Friday, November 05, 2010
By Len Barcousky, Pittsburgh Post-Gazette

Paul Orange hasn’t given up hope that he will be able to buy and relocate the historic William Smith House in Mercersburg, despite a setback Thursday.

The house is on land owned by the MMP&W Volunteer Fire Co., which acquired the property in 2009 with plans to expand its aging facilities.

The board that oversees the regional fire company opened bids on Thursday for demolishing the 260-year-old structure but did not consider a proposal from Dr. Orange to move it.

Contacted after the meeting, Dr. Orange said he was advised that his offer to pay the fire company $100 for the building, rather than charge for tearing it down, had not been submitted in the right form.

The fire board, however, took no action on the demolition bids it received during its 15-minute meeting. That decision gives him hope that he still can reach an agreement to preserve the house, he said.

Joel Bradnick, a spokesman for the fire board, said the five bids would be forwarded to the fire company’s engineer for evaluation. He described Dr. Orange’s offer as a nonbinding “one-line memo.”

The low bid for demolition was $18,000.

“But why pay $18,000 to knock something down when you have someone willing to give them money to take it away,” Dr. Orange said.

The fire station and the Smith House are next to each other on Mercersburg’s Main Street.

If he is able to reach an agreement to move the house — either with the fire company or with the firm chosen to do the demolition — the next likely step would be to acquire a new location nearby. One possibility is a lot on the other side of Main Street, the site of a closed gas station.

Relocation and land acquisition could cost him as much as $100,000.

The Smith House was built in the 1750s. Constructed as a one-story cottage, it was greatly modified in the 19th and 20th centuries with the addition of a second story and porches.

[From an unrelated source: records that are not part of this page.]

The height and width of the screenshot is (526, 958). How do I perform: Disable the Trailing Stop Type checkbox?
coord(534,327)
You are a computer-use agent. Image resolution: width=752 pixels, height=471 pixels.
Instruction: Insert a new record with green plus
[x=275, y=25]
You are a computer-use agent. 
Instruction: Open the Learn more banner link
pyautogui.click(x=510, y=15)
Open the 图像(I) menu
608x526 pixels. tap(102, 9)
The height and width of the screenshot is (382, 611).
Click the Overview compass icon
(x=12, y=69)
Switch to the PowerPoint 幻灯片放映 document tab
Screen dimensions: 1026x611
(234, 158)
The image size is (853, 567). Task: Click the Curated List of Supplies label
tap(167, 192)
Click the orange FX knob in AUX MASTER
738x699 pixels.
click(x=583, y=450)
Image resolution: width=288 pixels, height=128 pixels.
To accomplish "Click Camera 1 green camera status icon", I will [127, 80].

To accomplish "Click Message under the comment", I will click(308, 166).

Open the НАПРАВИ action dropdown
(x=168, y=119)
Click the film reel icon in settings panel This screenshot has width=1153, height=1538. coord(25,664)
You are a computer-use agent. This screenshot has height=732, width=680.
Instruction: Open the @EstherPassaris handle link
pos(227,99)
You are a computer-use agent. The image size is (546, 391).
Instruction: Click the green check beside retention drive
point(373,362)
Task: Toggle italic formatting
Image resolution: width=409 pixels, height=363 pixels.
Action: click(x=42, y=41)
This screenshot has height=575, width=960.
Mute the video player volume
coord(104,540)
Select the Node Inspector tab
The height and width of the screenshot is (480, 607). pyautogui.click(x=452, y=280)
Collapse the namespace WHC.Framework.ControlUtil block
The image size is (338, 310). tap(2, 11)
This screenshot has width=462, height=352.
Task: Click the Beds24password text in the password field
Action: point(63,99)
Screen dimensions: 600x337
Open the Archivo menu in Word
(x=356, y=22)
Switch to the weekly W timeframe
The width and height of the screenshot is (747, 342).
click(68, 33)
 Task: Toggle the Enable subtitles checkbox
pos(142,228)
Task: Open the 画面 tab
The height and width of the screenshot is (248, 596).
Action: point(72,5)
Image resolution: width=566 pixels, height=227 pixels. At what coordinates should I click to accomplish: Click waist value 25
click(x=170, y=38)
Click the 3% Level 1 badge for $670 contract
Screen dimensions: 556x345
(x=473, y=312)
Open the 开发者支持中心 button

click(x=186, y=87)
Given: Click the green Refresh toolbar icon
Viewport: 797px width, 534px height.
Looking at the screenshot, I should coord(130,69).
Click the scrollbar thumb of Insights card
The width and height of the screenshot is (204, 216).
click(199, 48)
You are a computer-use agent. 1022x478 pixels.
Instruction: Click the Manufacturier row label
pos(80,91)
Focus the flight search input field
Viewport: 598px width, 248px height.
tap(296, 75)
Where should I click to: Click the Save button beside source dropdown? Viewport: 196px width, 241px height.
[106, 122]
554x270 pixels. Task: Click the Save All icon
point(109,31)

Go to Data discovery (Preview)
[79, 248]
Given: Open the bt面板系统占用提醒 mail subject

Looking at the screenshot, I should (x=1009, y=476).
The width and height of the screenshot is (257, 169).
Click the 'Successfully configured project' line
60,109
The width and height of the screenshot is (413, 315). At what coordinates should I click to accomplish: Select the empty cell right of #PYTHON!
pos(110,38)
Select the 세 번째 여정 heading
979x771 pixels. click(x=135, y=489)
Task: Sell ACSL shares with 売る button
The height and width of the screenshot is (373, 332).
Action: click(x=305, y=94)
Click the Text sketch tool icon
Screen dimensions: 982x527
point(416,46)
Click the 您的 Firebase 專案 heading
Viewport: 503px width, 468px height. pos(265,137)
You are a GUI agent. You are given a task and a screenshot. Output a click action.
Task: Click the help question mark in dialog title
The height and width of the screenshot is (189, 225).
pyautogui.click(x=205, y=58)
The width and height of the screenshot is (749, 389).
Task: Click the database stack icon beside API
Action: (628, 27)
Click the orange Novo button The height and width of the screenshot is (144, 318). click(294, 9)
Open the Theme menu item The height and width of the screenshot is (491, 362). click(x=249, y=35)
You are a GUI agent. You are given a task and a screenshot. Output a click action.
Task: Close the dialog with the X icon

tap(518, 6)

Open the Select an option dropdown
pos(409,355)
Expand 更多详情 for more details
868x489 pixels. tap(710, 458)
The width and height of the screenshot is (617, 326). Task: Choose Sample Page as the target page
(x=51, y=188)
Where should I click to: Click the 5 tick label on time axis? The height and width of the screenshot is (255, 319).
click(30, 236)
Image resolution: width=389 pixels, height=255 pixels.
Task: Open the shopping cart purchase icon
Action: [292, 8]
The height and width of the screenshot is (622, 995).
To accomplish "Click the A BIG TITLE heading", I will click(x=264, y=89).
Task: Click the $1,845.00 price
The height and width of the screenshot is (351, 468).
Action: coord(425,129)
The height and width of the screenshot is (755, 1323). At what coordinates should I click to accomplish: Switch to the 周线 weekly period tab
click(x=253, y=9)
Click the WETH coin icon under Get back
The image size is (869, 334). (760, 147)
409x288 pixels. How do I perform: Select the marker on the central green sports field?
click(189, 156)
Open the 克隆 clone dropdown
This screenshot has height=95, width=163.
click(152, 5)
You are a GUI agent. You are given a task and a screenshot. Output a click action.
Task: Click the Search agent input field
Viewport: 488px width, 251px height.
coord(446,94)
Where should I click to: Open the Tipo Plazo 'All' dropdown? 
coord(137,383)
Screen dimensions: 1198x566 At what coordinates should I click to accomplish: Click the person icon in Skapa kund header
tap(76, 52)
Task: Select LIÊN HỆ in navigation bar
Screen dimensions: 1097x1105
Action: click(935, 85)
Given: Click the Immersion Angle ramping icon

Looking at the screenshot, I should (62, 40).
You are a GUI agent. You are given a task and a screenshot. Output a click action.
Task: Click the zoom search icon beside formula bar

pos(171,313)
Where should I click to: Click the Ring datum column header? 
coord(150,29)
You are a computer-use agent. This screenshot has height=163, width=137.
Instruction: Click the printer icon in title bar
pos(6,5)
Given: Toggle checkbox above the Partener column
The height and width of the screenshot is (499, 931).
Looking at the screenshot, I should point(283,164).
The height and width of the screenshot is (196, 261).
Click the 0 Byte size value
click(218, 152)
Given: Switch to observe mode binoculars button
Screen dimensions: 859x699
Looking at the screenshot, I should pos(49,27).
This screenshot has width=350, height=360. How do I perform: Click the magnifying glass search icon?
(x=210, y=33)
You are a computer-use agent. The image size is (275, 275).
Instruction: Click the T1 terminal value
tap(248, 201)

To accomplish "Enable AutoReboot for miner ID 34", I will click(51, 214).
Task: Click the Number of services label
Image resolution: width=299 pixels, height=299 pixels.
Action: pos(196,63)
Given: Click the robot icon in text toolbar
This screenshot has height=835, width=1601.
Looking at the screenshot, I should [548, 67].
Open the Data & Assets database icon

News that the Smith House might be demolished attracted the interest of a museum in Northern Ireland. The Ulster American Folk Park has been developing plans to rescue the 18th-century first floor of the structure and move it to Europe. There it would become part of a collection of buildings with ties to Scotch-Irish immigration history. Several structures at the outdoor museum were moved from their original sites in southwestern Pennsylvania.

Worries about demolition also resulted in the formation of a small citizens group called the Committee to Save the William Smith House. Committee members have thrown their support behind Dr. Orange’s efforts to move the building.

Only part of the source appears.